O Presidente francês, Emmanuel Macron, recebeu a 5 de Janeiro de 2018 no Eliseu, o seu homólogo turco, Recep Tayyip Erdoğan.

Do ponto de vista de Ancara, este encontro devia permitir à Turquia reforçar os seus laços com a União Europeia evitando passar pelo seu parceiro tradicional, a Alemanha, com quem as relações estão tensas.

Sobretudo, Ancara desejava realizar acordos com Paris sobre os projetos futuros. O Reino Unido confiou à Turquia a gestão do dispositivo dos jihadistas, que são agora financiados pelo Catar. O Presidente Erdoğan visa dois objetivos de política externa :

Primeiro, obter o apoio dos nacionalistas kemalistas realizando para tal o juramento nacional do Parlamento Otomano ; razão pela qual o Exército turco ocupa ilegalmente o Norte de Chipre, o Norte da Síria e o Norte do Iraque [1].

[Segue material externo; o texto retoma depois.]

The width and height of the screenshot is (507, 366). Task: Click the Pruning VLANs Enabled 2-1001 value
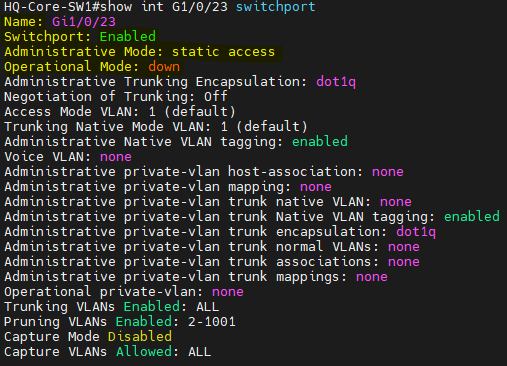coord(212,322)
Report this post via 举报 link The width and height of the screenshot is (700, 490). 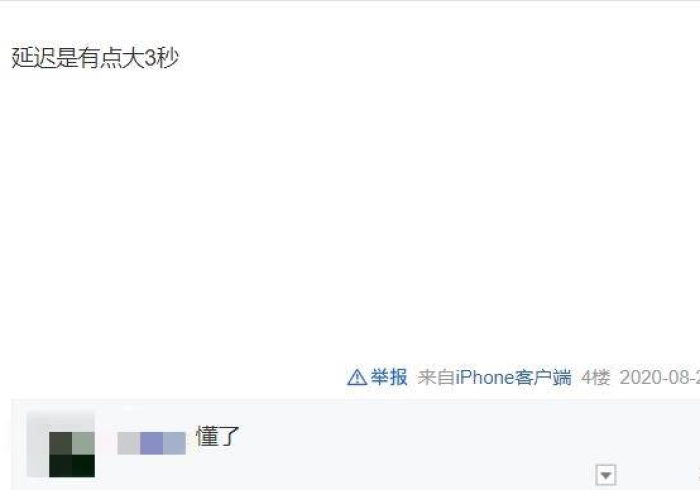(388, 377)
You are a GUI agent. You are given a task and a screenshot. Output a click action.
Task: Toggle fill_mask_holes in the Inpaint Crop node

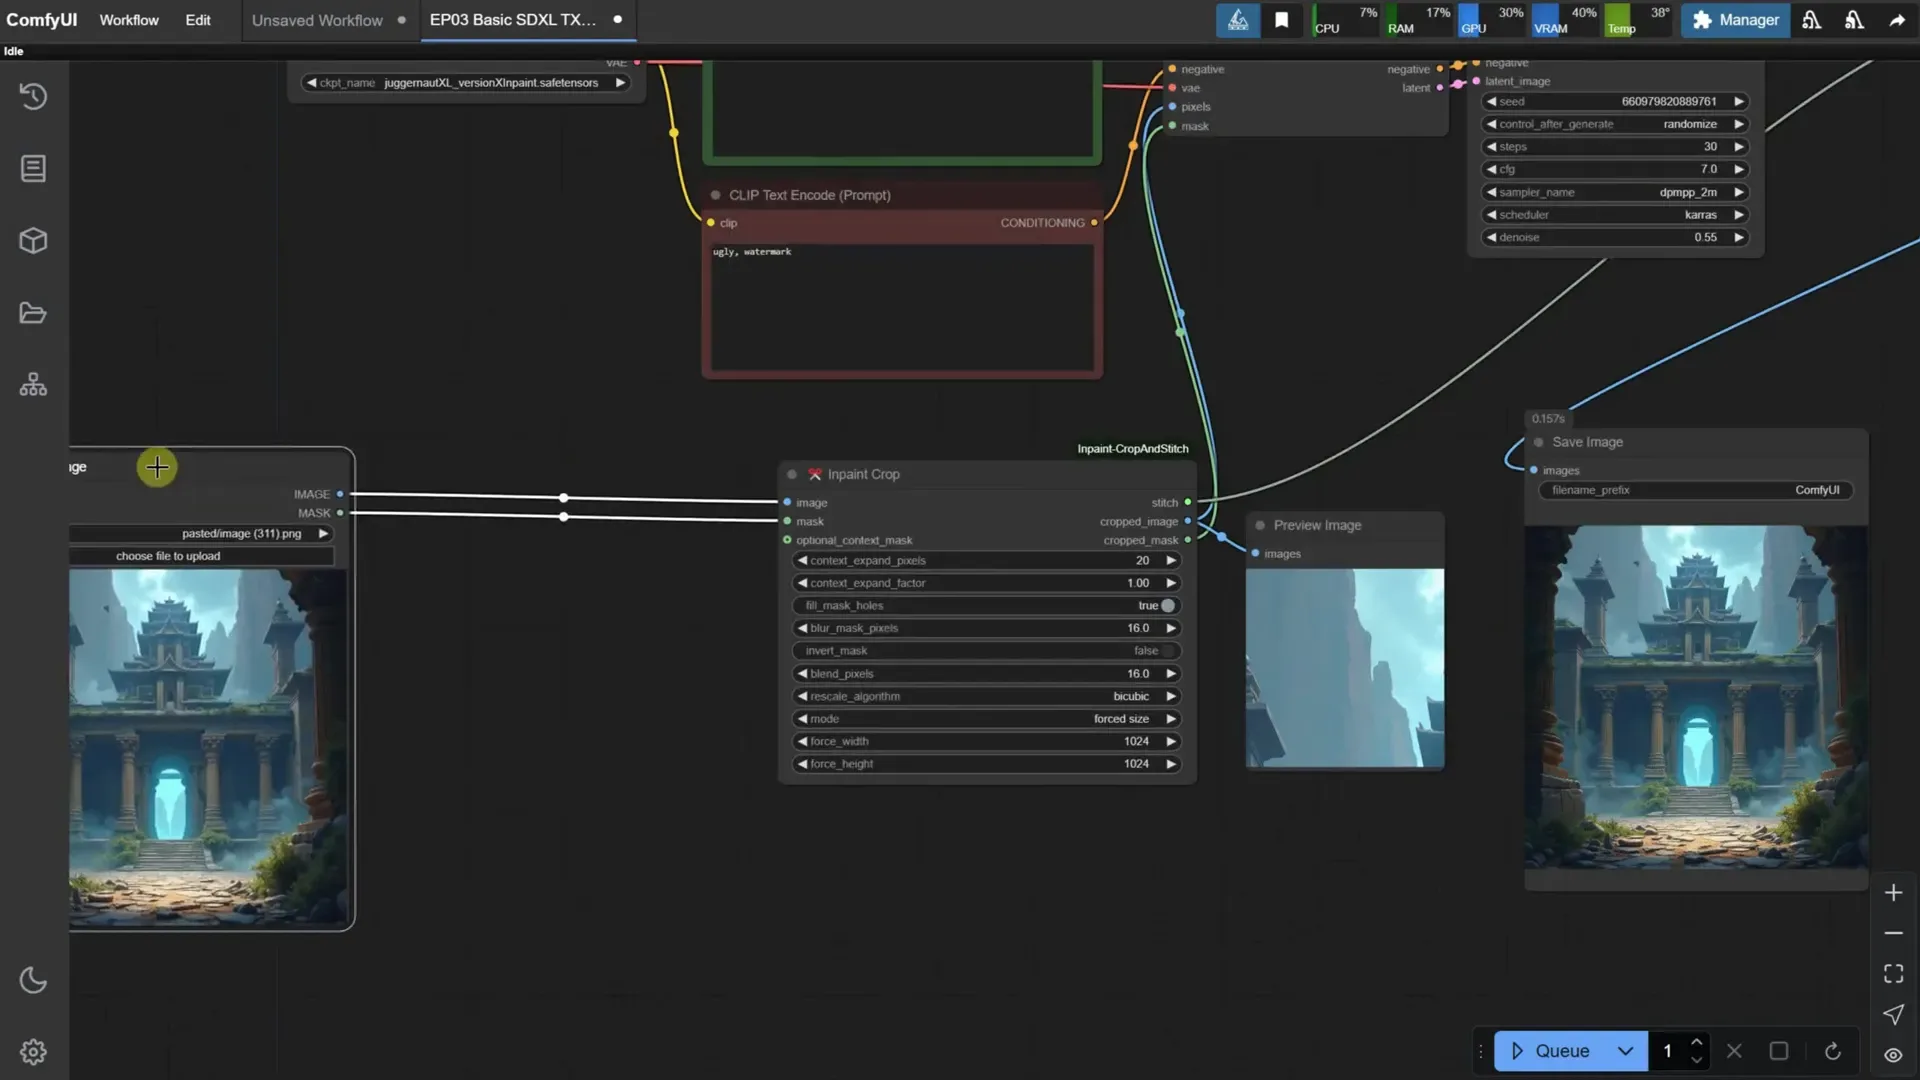click(1167, 605)
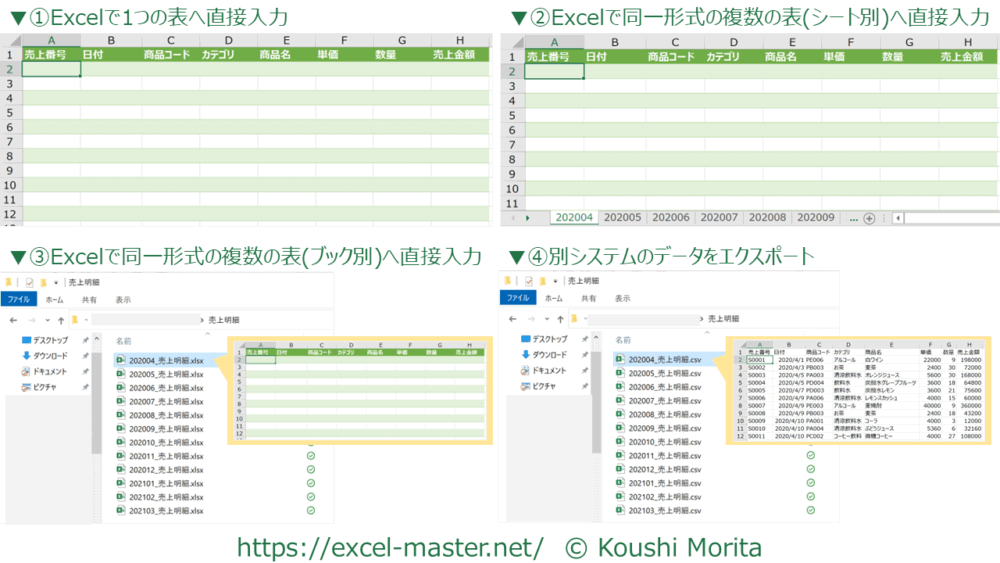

Por outro lado, prosseguir as guerras, por jihadistas interpostos, deslocando o centro de combate da Síria para o Corno de África e para a Península Arábica ; foi por isso que ele discretamente encaminhou, no decurso dos últimos seis meses, 1. 500 soldados para a Somália e 35. 000 para o Catar. Além disso desloca alguns outros para o Sudão e apresta-se para fazer o mesmo para o Djibuti.

Do ponto de vista de Paris, tratava-se de renovar os compromissos mútuos, secretamente assumidos, em 2011, por Juppé e Davutoğlu com a concordância de Londres, afim de criar nomeadamente um novo Estado no Norte da Síria para onde a Turquia possa expulsar os seus Curdos [2]. Este acordo havia sido rompido unilateralmente pelo Presidente Hollande, após a batalha de Aïn al-Arab (dita «Kobane» segundo a terminologia da OTAN), provocando uma viva reação turca : os atentados perpetrados pelo Daesh(EI) a 13 de Novembro de 2015 [3]. O que não é necessariamente contrário às opções atuais do Reino Unido e da Turquia.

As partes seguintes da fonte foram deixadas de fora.